Wir sind übrigens ImmigrantInnen - dies gibt wenigstens eine soziale Kategorie an - und keine AusländerInnen. AusländerInnen sind TouristInnen, Soldaten der Besatzungsmächte, überhaupt Leute, die vorübergehend hier sind oder auf der Durchreise. Wir dagegen sind Bestandteil dieser eurer Republik. Wir haben verschiedene Berufe, Klassenzugehörigkeiten, Interessen, Fähigkeiten, Persönlichkeiten, Identitäten, Kulturen... Und das kann nicht unter dem Begriff „TürkIn“, „GriechIn“, „IranerIn“ zusammengefaßt werden. Stellt euch vor, ihr würdet allesamt als nur Deutsche definiert, zusammen mit Zimmermann und den sogenannten AussiedlerInnen: alles Deutsche.

Ethnische Zugehörigkeit wird unter den Bedingungen der Migration zu einem wichtigen Faktor der Selbstbestimmung und der Identität, insbesondere um assimilationsorientierte Politik abzuwehren. Dies gibt euch aber kein recht, ImmigrantInnen darauf zu reduzieren, dies gegen uns anzuwenden. Mit dieser Vorgehensweise reiht Ihr Euch leider unbewußt in die Logik des Rassismus ein, wonach Menschen auf ihre Herkunft reduziert werden, ihrer Herkunft bestimmte Eigenschaften zugeschrieben und dann auf die Menschen aus diesen Ländern übertragen werden.

Würde es um getrennte politische Wege gehen, die eine ethnische Gruppe gehen will, zum Beispiel bei der Bekämpfung von Rassismus, so würdet ihr Spaltungstendenzen aufspüren, die Gemeinsamkeit des Kampfes heraufbeschwören, womöglich AgentInnen hinter den Kulissen vermuten, oder Verschwörertheorien wiederentdecken und die obligatorischen Floskeln über Gemeinsamkeit bringen, anstatt euch ernsthaft damit auseinanderzusetzen und eure Vorstellung von Gemeinsamkeit zu überprüfen.

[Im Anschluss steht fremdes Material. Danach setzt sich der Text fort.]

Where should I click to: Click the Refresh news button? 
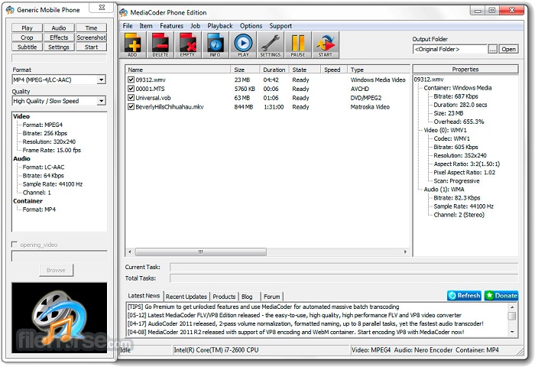click(x=464, y=296)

Geht es aber um diese Erklärung, dann dient „der Türke“ als Beweis für praktizierte Solidarität und Miteinander mit den „AusländerInnen“, die dann zu diesem Zweck auch unbedingt nur auf diese ihre Eigenschaft reduziert werden müssen. Daß sich ImmigrantInnen dafür hergeben, macht nachdenklich. Die Kolonialisierung findet weiterhin erfolgreich statt; auch in den Reihen der Linken.

(...) Wie hieß dieser Titel so schön: „Die Schwierigkeit, nicht rassistisch zu sein“. Ist auch eure Schwierigkeit, offensichtlich!